Exercise - Revise the rows starting at the line that contains "The width and" and ending at the line that contains "Click Enable label", replacing "Suppress Admin Notices" with "Hide Admin Notices" and leaving everything else unchanged. Return only those lines.

Exercise inputs -
────────────────────────────────────────
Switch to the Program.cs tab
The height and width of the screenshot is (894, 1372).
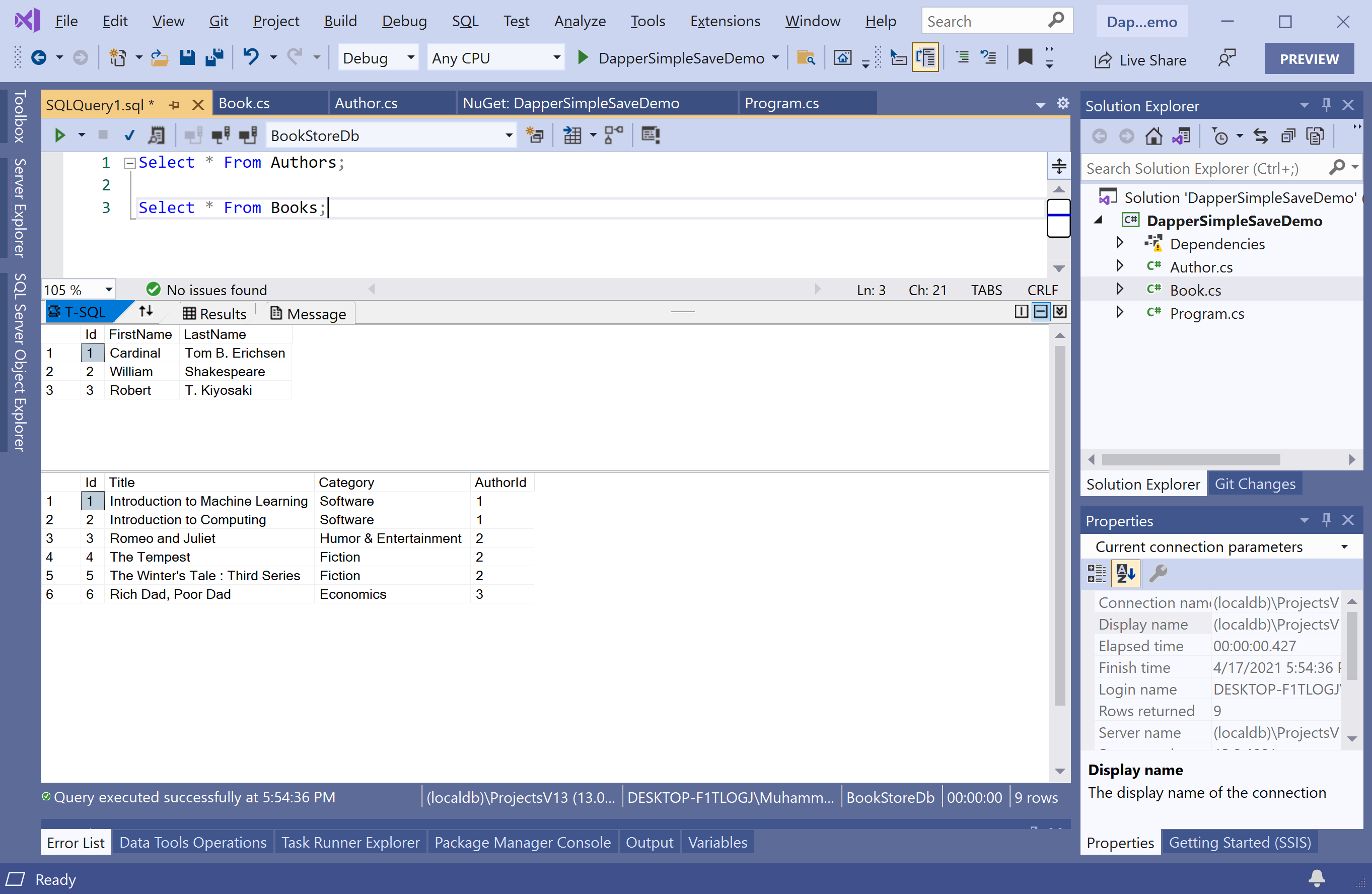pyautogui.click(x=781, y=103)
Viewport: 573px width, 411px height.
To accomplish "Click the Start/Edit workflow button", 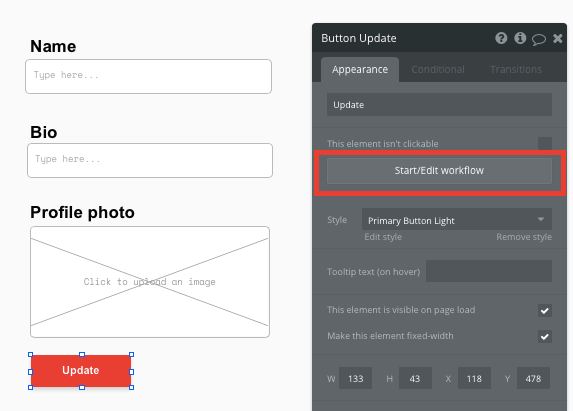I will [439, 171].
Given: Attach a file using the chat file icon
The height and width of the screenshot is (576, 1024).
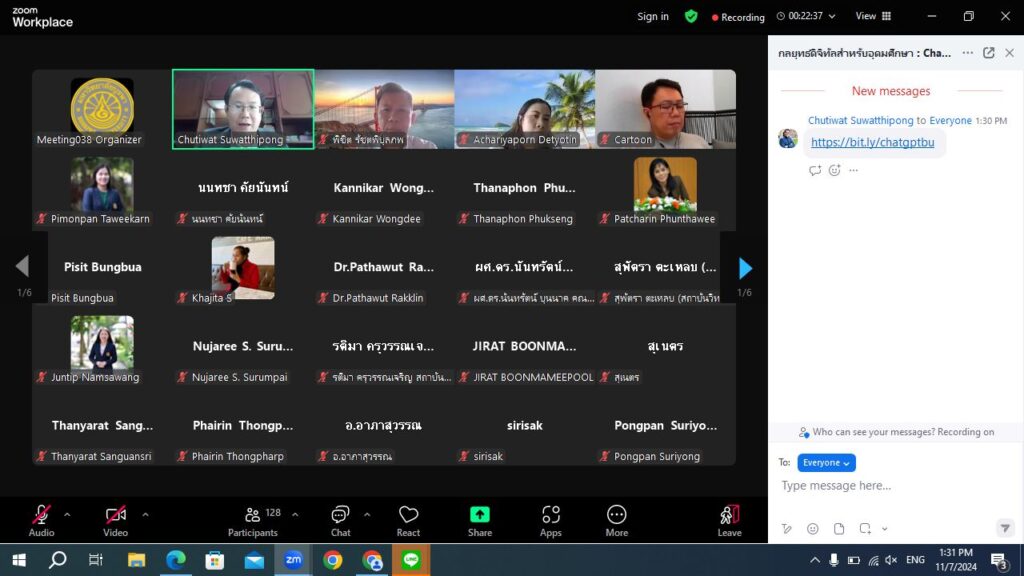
────────────────────────────────────────
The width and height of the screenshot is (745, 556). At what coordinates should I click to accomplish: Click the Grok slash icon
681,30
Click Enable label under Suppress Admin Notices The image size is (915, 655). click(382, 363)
────────────────────────────────────────
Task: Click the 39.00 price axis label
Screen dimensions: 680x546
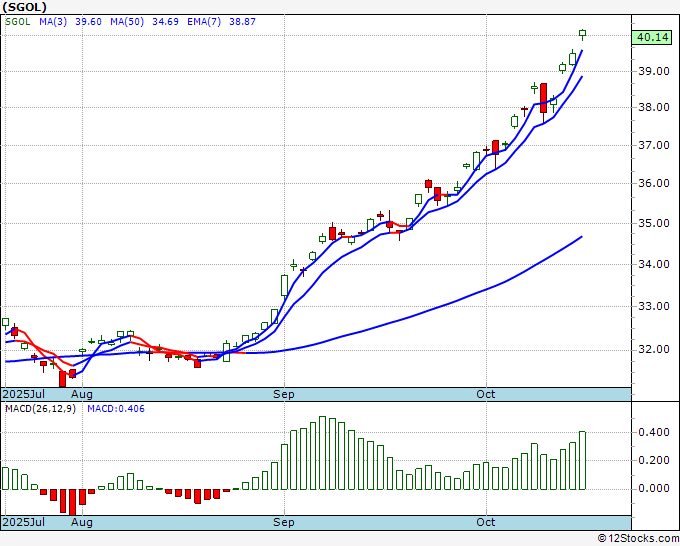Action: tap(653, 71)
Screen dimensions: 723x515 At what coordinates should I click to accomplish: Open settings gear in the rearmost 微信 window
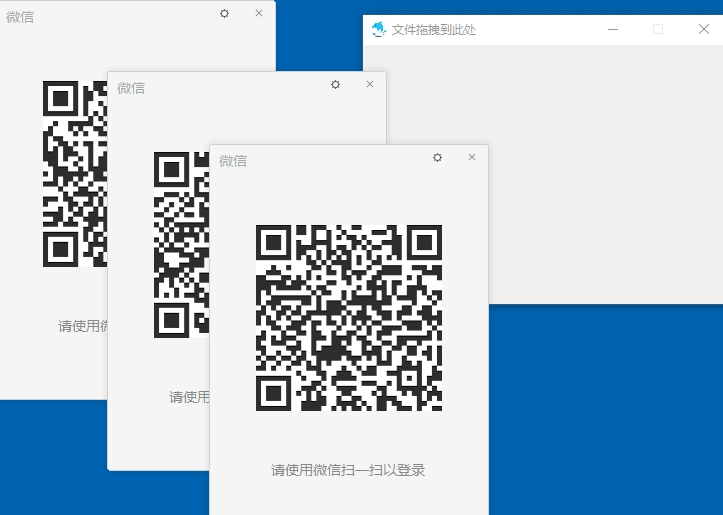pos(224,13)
────────────────────────────────────────
Task result -
The width and height of the screenshot is (745, 556). At what coordinates should I click to accomplish: Click the Grok slash icon
681,30
Click Enable label under Hide Admin Notices The image size is (915, 655). click(382, 363)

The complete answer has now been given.